Linsner came to Little Birch Lake in 1996 because he wanted to go ice fishing. He also wanted a home within a 50-mile radius of St. Cloud State University, where he was enrolled in graduate school. He had a boat, a 27-year-old cockatoo, and a dog named Bendr.

Linsner looked at other lakes but on one of his searches, he and his brother stopped at Joyce's Cafe in Melrose. While there he heard five or six men talking fishing at a nearby table. He soon got to know them. He calls them his bunch of grumpy old men. He signed a deed to the first place he looked at — on Little Birch Lake.

He and his brother drove to Little Birch in April when "it was fertilizer season for farmers," he said. When they stepped out of the car, the smell attacked them. His brother told him to turn around and sell. He stayed. He said he has even learned to love the smell of manure.

The grumpy old men took him fishing. They were excellent ice fishermen. They taught him how to ice fish. They were all Melrose residents. Then he met Dennis Wessel. He and Dennis would go night-fishing. They would set tip-ups on the ice, shake dice and watch from the house. When they had enough fish, they would go to Joyce's, then clean the fish and have a late-night fish fry. Pete felt he was a grumpy old man in training.

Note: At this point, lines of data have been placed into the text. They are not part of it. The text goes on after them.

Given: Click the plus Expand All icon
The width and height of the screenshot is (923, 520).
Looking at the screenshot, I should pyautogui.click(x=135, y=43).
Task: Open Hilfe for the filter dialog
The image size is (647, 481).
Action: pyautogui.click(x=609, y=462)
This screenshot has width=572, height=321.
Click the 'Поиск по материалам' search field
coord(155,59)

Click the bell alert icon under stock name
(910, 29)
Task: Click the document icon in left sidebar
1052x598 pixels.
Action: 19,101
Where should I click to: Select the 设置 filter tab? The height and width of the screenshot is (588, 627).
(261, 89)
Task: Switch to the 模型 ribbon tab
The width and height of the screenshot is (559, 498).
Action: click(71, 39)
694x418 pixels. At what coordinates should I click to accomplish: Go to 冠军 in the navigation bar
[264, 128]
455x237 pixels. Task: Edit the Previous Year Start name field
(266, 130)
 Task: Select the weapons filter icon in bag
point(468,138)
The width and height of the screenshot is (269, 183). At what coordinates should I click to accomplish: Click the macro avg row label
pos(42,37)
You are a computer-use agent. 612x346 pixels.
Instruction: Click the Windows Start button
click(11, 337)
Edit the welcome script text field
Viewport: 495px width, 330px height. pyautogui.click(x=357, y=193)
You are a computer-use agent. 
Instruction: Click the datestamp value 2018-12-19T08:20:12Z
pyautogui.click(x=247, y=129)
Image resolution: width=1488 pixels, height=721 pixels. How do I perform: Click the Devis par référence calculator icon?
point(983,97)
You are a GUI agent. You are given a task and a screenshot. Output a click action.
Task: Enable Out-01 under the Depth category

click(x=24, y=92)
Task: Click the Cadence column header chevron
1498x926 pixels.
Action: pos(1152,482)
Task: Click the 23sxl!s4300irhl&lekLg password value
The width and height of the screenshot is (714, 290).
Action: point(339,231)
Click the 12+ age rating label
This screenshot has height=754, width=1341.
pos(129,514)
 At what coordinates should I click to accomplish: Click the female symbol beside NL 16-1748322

When he got to Little Birch Lake, Pete didn't advertise his handicap-accessible boat because Minnesota has a short fishing season. To advertise meant he had to adhere to a schedule for taking people fishing and, "it's hard to tell someone I'll take them and then a storm brews up and they can't go. It's too disappointing for the person." He still takes people by special request, however, and that was the case with Joe Watkey.

Life on Little Birch Lake is ideal, Pete said. He loves all four seasons, likes all the changes, loves the sound of the water. "On the couch, you look out the window and see only water, no land. It's like a houseboat."